El dejó de golpearme. Se volvió a Arquílogos.
—Joven Logos —dijo y, de repente, supe de dónde venía el nombre de mi joven amo—, ¿cuánto pagó tu padre por este esclavo?
Arquílogos levantó las manos.
—Ni idea, maestro. Pero no mucho.
Heráclito se echó a reír.
—Ahora sé que la sabiduría puede, en efecto, comprarse —dijo; se volvió hacia mí y el bastón me empujó las costillas—. Escucha, muchacho, el alma es la forma más auténtica de ti. Se puede sentir el logos del mismo modo que puede sentirse cuándo miente otro hombre, si se lo permites.
Pensé en ello.
—¿Qué se siente? Si mis ojos sienten la luz y mis oídos sienten el ruido, ¿qué siente mi alma?
Heráclito se echó hacia atrás.
—Excelente cuestión —dijo. Se alejó unos pasos y volvió—. Trabaja en ello y serás un filósofo. Ahora examinaremos algo de matemáticas. ¿Cómo te llamas, muchacho?
—Soy Doru —dije.
—La lanza que corta hasta la verdad, ya veo. Muy bien. En la fiesta de Artemisa, he preparado una oración sobre lo que siente el alma y cómo. Tú puedes presentársela a los demás chicos —añadió, y se dio la vuelta—. Ahora. Esto es un triángulo.
Ese fue nuestro primer encuentro.
El mismo siempre era un reto. Si no decías nada, te golpeaba. Si hablabas, a veces te elogiaba y a veces te ridiculizaba y siempre te obligaba a componer un discurso para defender tus puntos de vista. Descubrí que la mayoría de las clases empezaban con uno u otro pobre chico levantándose como un político en la asamblea para pronunciar, tembloroso, un discurso en defensa de alguna cuestión indefendible.
Me gustaban las matemáticas. Venía de una familia de artesanos y ya sabía hacer un triángulo con un compás, dividirlo exactamente en dos partes y otros cien trucos que cualquier delineante tiene que saber para copiar figuras o aun solo para hacer una circunferencia en una copa.
Me faltaba el lenguaje para estar cómodo —había jonios y hablaban un dialecto diferente—, pero, desde el primer momento, Heráclito me lo puso fácil. Cuando me sentaba en las escaleras del templo de Artemisa, era igual a los demás chicos. Eso me hacía amar las lecciones más que cualquier otra cosa.

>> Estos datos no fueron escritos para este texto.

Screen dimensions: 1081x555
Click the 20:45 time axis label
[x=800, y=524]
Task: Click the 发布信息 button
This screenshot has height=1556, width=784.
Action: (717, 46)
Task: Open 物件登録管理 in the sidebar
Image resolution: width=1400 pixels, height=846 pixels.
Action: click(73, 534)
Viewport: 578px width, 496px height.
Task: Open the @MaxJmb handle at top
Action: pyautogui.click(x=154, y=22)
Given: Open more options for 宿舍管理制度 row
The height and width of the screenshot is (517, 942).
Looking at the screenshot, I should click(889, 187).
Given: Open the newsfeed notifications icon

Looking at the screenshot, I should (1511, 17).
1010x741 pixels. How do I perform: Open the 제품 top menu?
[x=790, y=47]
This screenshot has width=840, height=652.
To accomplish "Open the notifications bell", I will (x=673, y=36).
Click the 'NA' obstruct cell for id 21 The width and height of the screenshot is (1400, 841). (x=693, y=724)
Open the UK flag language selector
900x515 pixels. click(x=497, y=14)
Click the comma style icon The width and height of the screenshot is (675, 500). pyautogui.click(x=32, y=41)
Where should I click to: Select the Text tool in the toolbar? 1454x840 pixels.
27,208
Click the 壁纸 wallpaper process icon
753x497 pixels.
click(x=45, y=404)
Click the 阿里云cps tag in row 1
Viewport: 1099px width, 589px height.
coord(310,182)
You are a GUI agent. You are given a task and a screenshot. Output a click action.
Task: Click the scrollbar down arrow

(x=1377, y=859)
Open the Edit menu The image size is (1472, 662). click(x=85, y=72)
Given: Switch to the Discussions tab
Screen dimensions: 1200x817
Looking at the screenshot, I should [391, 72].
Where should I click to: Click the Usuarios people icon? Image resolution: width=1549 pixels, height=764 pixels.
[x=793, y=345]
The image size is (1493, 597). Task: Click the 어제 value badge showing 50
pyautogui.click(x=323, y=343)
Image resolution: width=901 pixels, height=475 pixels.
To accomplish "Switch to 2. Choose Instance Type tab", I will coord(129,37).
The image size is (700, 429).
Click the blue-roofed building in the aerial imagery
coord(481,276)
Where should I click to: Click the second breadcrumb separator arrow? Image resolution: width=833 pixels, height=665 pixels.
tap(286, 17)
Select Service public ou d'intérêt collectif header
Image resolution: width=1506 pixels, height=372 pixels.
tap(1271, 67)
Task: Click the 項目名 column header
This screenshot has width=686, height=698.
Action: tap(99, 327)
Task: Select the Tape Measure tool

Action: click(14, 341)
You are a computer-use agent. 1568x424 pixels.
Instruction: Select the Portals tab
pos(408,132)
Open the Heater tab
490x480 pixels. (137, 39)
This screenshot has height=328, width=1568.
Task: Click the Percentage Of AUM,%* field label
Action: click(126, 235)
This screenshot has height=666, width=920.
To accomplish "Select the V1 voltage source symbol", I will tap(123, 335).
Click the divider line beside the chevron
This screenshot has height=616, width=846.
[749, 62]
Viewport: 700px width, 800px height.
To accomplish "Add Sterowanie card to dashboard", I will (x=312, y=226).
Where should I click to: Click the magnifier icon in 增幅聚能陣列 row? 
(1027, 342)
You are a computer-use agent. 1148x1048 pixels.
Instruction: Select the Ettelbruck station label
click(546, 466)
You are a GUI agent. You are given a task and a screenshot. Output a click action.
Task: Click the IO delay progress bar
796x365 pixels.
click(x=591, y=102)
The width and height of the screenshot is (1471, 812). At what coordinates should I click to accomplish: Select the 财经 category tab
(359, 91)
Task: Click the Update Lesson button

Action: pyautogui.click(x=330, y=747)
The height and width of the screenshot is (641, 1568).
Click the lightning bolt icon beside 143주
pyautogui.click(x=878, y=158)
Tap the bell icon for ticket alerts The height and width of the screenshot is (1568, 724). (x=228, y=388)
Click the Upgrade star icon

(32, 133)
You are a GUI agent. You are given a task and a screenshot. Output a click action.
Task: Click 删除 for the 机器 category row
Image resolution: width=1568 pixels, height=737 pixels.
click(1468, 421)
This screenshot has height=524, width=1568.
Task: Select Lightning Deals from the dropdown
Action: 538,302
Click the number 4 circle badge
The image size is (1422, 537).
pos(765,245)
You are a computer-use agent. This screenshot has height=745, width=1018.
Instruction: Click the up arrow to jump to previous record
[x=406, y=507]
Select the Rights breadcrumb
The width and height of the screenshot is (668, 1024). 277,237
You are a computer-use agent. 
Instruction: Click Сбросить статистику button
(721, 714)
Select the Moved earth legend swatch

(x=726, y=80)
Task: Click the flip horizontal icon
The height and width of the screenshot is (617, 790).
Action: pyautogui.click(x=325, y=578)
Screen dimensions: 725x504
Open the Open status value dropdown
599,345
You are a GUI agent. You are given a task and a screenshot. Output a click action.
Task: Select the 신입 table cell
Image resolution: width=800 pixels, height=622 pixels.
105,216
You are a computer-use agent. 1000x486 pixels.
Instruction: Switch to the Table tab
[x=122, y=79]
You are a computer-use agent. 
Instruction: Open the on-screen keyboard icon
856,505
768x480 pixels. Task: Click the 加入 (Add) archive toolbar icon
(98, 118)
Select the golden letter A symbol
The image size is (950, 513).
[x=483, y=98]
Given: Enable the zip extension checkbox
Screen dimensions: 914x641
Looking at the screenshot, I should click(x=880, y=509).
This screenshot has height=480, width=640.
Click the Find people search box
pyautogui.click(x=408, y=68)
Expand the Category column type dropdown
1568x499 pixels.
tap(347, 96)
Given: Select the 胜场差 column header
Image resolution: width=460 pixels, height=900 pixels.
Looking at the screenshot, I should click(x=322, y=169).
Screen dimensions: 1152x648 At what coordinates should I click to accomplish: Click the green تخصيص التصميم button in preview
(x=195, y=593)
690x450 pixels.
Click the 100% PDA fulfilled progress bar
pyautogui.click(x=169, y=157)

Pero pronto aprendí el lenguaje y me bebía las ideas y las palabras de retórica y de filosofía como un hombre sediento bebe agua. Aprendí a adoptar una postura adecuada y a hablar desde la parte baja del pecho, para que pudieran oírme otros hombres. Aprendí algunos trucos con las palabras: expresiones que dibujarían una sonrisa y otras expresiones que eran serias. Aprendí que la repetición de un verso de Homero haría que los hombres se tomaran más en serio un razonamiento.
Aprendimos a cantar con otro maestro y a tocar la lira. Calcas tocaba bien el instrumento y estaba decidido a emularlo. Puedes juzgar por ti misma los resultados cuando toque luego algo de Safo.
Era un juego, pero un gran juego. Un juego complejo, como era el elaborar un razonamiento.
Heráclito era riguroso con respecto a la diferencia entre la disputación y la aserción. ¿Lo sabes, joven? Enseñan eso en Halicarnaso, ¿no?
Mmm
. Cariño, es como esto. Cuando digo que la luna está hecha de queso, eso es una aserción. Si lo digo más alto, ¿es más verdadero? Si cito a Homero diciendo que la luna está hecha de queso, ¿eso lo hace más verdadero? Y si te amenazo con pegarte si no lo aceptas, ¿lo hace más verdadero?